- [PROBLEM DETAILS]
Please return the records below exactly as they stand, with the pictures removed.

- [DATA SECTION]
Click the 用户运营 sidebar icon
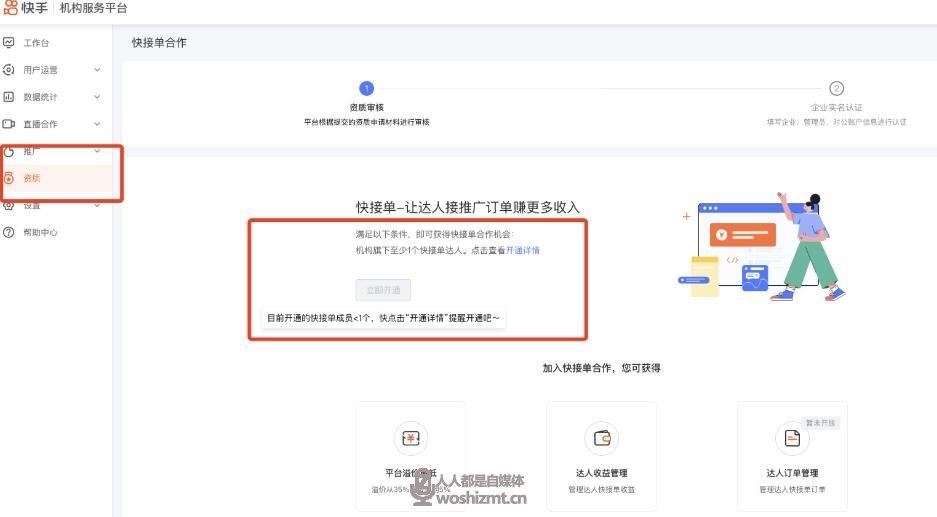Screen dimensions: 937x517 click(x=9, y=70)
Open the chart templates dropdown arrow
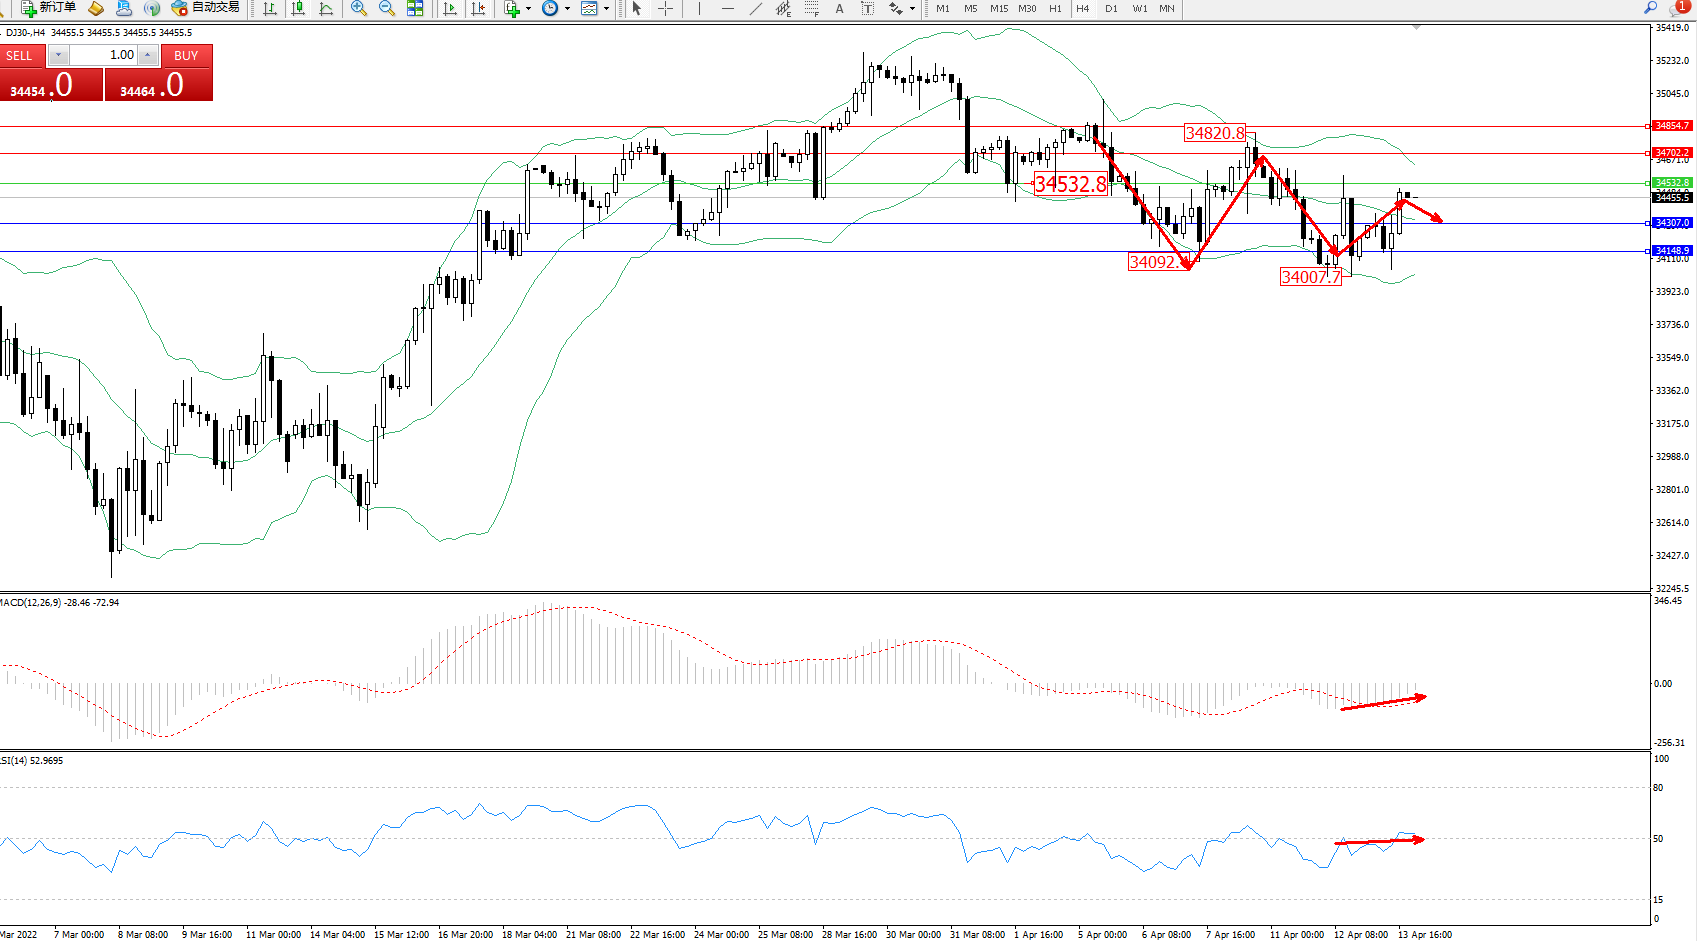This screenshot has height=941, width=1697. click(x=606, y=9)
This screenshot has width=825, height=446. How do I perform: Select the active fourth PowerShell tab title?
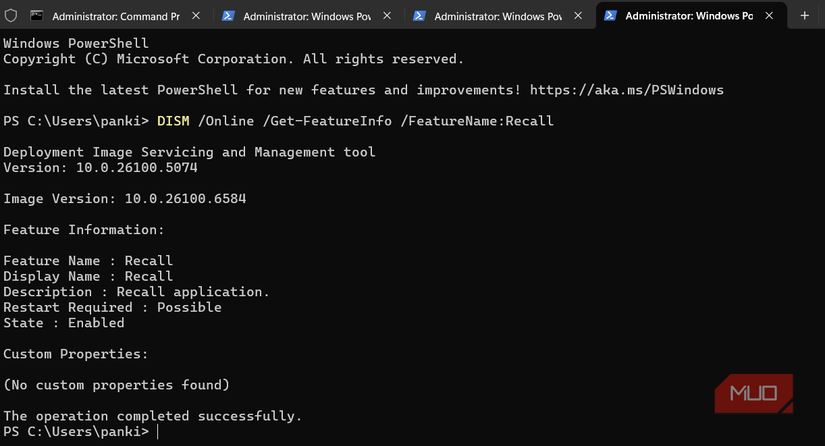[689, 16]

- [RESPONSE FOR THIS EXERCISE]
Click the 用户运营 sidebar icon
Screen dimensions: 937x517 click(x=9, y=70)
Open the chart templates dropdown arrow
This screenshot has height=941, width=1697. click(x=606, y=9)
This screenshot has width=825, height=446. How do I perform: Select the active fourth PowerShell tab title?
[689, 16]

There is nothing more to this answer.